Mathematics in Shandong college entrance examination in 2023 is more difficult. Shandong college entrance examination uses the national 1 volume, and this year the national 1 volume math problem is more difficult. Many candidates complain that they didn't do this year's math problems and couldn't understand them, which made people unable to grasp the clue.
Whether the math test is difficult or not must be a hot topic for candidates to discuss. Some people find it difficult, while others find it difficult. The fourth question of Shandong college entrance examination mathematics examination questions in 2023 examines the volume calculation of the platform, but does not directly examine it. Instead, we should integrate this knowledge into the real life background, examine students' mathematical modeling ability, and abstract practical problems into mathematical problems to solve.
In 2023, the probability statistics of 20 questions in the mathematics test questions of Shandong college entrance examination were also investigated based on the real situation of the relationship between a certain disease and health habits, which all reflected that the college entrance examination proposition paid attention to application.
First, the trigonometric function problem
Pay attention to the correctness of normalization formula and induction formula (when transforming into trigonometric function with the same name and the same angle, apply normalization formula and induction formula (singular change, even invariance; When symbols look at quadrants, it is easy to make mistakes because of carelessness! One careless move will lose the game! )。

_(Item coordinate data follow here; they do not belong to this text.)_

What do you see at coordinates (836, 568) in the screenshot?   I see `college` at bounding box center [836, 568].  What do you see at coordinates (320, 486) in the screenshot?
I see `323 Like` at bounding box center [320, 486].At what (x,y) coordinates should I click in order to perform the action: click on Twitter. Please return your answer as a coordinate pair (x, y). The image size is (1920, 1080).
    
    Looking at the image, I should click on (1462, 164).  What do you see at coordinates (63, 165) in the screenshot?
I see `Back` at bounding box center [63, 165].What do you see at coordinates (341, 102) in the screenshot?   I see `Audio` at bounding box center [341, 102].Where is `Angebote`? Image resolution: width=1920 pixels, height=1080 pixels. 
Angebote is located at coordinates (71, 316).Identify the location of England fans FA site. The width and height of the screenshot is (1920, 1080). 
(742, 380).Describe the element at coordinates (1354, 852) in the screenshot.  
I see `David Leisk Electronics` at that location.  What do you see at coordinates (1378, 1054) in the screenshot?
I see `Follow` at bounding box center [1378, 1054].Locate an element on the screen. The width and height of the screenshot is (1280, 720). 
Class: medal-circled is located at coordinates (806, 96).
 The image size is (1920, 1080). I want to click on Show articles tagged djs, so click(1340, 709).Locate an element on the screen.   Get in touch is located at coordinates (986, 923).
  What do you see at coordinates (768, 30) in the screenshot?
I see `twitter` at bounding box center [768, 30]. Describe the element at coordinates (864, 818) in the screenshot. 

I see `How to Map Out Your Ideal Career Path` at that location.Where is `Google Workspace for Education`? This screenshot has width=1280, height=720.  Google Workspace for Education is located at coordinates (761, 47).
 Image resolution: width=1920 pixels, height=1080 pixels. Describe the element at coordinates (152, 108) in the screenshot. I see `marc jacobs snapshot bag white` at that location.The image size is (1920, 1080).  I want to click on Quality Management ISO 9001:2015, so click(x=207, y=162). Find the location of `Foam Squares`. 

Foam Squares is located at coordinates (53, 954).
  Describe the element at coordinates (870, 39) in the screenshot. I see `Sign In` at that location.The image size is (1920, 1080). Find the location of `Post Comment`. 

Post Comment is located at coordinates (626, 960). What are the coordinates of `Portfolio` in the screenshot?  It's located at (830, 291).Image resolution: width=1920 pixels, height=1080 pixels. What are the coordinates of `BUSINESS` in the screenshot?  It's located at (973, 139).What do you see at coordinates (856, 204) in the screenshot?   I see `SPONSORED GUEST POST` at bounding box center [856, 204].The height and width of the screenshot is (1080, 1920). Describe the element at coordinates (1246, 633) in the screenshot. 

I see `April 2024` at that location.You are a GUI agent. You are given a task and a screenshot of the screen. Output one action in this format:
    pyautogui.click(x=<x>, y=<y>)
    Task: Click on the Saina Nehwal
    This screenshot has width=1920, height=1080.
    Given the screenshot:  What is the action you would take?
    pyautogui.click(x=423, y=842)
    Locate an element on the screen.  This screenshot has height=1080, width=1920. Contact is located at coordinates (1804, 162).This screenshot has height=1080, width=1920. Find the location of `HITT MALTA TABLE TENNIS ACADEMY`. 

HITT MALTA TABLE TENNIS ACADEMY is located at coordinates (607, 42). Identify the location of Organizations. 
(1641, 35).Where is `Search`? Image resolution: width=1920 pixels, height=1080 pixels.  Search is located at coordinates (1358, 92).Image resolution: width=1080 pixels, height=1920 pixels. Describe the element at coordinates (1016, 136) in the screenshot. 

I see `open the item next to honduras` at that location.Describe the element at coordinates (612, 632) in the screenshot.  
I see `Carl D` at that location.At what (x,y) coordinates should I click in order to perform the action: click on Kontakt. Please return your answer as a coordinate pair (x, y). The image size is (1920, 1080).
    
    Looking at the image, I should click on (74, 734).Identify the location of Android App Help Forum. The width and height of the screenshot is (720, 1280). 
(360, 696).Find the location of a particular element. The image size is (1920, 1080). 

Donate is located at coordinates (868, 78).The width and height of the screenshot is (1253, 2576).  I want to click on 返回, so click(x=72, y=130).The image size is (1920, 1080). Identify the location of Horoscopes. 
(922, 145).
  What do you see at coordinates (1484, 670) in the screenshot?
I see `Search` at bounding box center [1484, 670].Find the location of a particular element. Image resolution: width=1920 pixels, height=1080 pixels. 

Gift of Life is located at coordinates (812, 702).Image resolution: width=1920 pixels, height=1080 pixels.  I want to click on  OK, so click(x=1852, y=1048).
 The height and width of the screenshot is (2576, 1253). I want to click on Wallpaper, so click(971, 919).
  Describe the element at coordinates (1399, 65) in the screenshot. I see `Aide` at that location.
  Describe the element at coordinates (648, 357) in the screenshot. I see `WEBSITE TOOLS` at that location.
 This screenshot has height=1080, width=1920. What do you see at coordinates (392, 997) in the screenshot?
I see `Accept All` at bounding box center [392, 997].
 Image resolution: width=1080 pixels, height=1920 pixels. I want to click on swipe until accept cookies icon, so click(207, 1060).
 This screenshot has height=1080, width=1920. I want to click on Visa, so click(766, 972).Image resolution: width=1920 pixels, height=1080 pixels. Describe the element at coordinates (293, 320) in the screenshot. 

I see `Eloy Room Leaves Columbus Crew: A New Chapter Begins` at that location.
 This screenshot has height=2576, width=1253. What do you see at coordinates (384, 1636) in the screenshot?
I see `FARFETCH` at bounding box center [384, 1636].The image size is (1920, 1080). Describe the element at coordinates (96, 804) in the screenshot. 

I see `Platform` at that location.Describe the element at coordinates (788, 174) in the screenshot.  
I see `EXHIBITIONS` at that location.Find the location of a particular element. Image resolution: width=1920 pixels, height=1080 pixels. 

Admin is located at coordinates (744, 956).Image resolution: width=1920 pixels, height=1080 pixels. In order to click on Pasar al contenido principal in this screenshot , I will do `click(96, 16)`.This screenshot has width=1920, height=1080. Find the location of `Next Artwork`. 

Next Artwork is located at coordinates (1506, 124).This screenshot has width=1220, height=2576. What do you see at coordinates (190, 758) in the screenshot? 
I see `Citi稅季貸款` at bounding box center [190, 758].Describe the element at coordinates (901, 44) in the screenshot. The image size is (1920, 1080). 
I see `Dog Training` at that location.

Second, a series of questions
1. When proving that a series is an arithmetic (proportional) series, the arithmetic (proportional) series with the first item and the tolerance (common ratio) should be written in the final conclusion;
2. When proving the inequality in the last question, if one end is a constant and the other end is a formula containing n, the scaling method is generally considered; If both ends are formulas containing n, mathematical induction is generally considered (when using mathematical induction, when n=k+ 1, the assumption when n=k must be used, otherwise it is incorrect. After using the above assumptions, it is difficult to convert the current formula into the target formula, and generally it will be scaled appropriately. The concise method is to subtract the target formula from the current formula and look at the symbols to get the target formula. When drawing a conclusion, you must write a summary: it is proved by ① ②;
3. When proving inequality, sometimes it is very simple to construct a function and use the monotonicity of the function (so you should have the consciousness of constructing a function).
Third, solid geometry problems
1. It is easy to prove the relationship between line and surface, and it is generally unnecessary to establish a system;
2. It is best to establish a system when solving the problems such as the angle formed by lines on different planes, the included angle between lines and planes, the dihedral angle, the existence of geometry, the height, the surface area and the volume.
3. Pay attention to the relationship between the cosine value (range) of the angle formed by the vector and the cosine value (range) of the angle (symbol problem, obtuse angle problem, acute angle problem).